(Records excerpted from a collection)
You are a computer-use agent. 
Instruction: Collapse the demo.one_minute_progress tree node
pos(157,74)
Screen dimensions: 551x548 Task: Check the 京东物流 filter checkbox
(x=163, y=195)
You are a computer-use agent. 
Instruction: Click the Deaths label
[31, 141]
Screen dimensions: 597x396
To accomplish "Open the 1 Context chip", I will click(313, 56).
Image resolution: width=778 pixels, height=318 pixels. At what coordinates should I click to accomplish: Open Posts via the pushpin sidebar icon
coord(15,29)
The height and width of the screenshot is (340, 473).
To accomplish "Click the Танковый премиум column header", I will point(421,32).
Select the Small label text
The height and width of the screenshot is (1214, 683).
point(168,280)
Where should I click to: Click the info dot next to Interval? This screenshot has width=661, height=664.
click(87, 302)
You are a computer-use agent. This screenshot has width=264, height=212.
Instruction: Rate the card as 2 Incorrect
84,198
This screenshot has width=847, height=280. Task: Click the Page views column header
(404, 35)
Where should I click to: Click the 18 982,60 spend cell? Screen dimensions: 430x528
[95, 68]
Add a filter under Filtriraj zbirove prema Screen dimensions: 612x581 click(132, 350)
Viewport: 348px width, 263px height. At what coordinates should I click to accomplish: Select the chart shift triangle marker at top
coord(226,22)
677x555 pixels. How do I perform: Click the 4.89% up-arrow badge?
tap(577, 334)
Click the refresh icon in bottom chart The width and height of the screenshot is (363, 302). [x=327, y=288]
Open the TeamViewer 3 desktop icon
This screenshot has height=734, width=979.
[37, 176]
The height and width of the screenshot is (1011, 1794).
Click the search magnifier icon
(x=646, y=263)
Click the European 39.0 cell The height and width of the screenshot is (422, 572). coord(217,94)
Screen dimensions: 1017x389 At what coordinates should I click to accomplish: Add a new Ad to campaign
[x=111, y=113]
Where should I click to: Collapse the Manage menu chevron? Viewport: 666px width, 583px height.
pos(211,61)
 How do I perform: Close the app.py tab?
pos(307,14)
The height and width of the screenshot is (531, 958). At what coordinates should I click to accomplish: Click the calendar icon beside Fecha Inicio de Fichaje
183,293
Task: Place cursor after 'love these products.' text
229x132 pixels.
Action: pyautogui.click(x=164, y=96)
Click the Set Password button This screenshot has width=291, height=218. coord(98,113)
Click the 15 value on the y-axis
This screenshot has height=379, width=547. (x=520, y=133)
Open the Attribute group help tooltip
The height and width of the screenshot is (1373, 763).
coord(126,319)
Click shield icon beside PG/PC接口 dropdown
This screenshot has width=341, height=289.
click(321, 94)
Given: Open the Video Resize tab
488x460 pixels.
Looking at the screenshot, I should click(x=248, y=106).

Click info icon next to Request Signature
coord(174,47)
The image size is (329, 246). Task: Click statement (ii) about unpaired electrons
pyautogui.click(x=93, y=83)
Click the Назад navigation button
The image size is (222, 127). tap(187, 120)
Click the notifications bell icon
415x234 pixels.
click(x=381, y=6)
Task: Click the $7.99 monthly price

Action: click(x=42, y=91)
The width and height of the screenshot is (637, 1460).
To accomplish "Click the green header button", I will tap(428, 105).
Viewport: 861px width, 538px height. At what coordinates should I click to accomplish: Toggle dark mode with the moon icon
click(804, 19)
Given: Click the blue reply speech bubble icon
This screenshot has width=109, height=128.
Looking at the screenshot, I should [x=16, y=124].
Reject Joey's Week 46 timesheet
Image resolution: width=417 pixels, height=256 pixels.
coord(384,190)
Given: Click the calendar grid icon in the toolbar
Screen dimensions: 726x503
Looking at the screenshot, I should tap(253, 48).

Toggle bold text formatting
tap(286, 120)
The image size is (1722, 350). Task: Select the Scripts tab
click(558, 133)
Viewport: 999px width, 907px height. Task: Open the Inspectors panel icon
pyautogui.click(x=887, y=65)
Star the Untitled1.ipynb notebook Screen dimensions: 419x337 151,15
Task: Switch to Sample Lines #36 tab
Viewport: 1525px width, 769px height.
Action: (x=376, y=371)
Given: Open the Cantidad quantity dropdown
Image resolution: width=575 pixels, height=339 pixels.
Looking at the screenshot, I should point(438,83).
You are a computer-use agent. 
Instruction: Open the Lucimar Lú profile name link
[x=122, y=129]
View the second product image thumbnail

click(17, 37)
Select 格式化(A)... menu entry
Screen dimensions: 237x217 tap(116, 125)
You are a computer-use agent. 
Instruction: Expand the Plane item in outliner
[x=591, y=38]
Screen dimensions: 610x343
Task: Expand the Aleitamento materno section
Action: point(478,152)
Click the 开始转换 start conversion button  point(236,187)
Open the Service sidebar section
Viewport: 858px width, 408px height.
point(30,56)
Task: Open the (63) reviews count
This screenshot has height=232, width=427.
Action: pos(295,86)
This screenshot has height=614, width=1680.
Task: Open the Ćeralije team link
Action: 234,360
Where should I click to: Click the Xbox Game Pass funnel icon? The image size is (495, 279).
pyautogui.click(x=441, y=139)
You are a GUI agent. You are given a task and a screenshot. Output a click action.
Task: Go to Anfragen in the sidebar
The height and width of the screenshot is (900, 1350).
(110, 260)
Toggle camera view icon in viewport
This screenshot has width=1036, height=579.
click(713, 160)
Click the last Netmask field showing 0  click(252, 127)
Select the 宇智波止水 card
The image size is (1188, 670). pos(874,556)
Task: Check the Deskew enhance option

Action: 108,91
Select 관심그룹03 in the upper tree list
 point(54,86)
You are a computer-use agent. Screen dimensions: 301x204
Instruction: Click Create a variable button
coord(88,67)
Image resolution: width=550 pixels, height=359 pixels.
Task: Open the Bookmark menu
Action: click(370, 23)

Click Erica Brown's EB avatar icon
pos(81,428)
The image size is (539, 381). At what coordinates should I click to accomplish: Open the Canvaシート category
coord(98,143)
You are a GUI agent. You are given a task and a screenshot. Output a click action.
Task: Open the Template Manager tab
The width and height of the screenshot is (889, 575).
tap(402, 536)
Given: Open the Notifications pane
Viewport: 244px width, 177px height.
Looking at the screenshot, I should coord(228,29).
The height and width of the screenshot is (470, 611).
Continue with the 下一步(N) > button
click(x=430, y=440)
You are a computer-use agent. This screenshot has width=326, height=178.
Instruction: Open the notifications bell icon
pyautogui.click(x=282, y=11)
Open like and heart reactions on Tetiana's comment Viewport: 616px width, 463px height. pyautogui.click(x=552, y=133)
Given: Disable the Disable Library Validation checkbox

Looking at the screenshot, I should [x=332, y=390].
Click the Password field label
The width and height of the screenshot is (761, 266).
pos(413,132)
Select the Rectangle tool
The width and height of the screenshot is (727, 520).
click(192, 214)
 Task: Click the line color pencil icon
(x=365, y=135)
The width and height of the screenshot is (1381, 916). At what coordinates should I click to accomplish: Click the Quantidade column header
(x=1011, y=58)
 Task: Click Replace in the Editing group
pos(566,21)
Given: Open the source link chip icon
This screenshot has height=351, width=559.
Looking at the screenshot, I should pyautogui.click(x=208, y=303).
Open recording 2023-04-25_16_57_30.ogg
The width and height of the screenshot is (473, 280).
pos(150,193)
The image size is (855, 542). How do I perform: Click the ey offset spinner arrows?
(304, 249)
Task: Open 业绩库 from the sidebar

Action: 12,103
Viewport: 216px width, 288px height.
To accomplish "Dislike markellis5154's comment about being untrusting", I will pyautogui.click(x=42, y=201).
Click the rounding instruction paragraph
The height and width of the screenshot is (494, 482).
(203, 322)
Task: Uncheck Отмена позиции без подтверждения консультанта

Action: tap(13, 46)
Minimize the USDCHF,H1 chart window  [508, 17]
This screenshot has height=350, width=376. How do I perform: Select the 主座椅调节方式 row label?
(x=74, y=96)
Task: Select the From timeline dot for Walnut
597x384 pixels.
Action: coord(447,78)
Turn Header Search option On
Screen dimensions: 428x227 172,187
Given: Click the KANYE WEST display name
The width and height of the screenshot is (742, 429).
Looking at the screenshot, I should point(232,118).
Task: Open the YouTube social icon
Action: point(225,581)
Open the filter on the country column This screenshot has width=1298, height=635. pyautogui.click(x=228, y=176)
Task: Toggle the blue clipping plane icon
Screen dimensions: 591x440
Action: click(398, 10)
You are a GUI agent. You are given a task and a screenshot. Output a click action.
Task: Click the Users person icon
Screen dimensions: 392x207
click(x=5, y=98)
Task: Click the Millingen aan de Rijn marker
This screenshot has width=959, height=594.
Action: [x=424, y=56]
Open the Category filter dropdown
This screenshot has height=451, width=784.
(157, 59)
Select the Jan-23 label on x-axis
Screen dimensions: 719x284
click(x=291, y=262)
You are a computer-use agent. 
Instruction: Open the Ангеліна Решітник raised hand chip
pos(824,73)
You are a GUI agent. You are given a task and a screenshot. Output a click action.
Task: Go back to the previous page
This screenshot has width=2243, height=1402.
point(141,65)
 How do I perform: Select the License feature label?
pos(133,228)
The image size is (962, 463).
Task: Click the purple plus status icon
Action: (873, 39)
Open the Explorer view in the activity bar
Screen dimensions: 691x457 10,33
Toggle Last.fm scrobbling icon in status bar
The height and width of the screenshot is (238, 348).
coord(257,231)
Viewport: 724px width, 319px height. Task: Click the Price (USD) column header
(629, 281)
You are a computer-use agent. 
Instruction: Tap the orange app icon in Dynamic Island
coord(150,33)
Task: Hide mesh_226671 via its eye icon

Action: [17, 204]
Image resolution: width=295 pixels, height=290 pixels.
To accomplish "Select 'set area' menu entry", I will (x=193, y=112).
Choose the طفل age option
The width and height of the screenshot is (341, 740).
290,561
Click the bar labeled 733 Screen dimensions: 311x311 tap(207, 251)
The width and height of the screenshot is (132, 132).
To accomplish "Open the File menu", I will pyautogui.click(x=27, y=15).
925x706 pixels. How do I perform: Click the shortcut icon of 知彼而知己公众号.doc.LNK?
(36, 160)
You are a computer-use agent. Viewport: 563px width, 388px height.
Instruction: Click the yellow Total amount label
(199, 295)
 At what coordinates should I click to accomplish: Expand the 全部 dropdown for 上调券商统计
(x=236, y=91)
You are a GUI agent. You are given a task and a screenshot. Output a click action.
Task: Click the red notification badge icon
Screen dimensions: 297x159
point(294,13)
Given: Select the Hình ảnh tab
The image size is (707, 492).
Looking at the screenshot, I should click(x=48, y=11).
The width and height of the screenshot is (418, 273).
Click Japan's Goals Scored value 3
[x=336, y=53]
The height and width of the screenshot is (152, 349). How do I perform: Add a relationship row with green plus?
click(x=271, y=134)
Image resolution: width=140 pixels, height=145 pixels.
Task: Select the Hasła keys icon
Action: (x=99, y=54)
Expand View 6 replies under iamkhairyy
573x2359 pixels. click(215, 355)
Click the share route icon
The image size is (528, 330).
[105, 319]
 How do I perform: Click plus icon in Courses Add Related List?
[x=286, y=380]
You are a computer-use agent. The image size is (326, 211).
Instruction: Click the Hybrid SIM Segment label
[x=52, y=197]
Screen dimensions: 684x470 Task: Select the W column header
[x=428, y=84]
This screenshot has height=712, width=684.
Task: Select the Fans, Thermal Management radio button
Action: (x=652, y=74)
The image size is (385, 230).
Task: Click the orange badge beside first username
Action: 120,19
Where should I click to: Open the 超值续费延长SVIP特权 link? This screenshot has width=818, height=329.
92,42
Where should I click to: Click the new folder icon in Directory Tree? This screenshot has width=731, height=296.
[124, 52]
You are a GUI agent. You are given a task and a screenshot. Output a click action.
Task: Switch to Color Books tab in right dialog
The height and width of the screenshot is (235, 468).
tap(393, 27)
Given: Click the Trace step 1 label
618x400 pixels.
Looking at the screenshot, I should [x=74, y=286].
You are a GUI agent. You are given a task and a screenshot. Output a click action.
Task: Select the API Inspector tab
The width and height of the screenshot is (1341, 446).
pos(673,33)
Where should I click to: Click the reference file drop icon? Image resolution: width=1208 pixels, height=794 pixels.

*Exercise*.
Reproduce each line above that contains "Switch".

*Result for this task*.
Task: Switch to Sample Lines #36 tab
Task: Switch to Color Books tab in right dialog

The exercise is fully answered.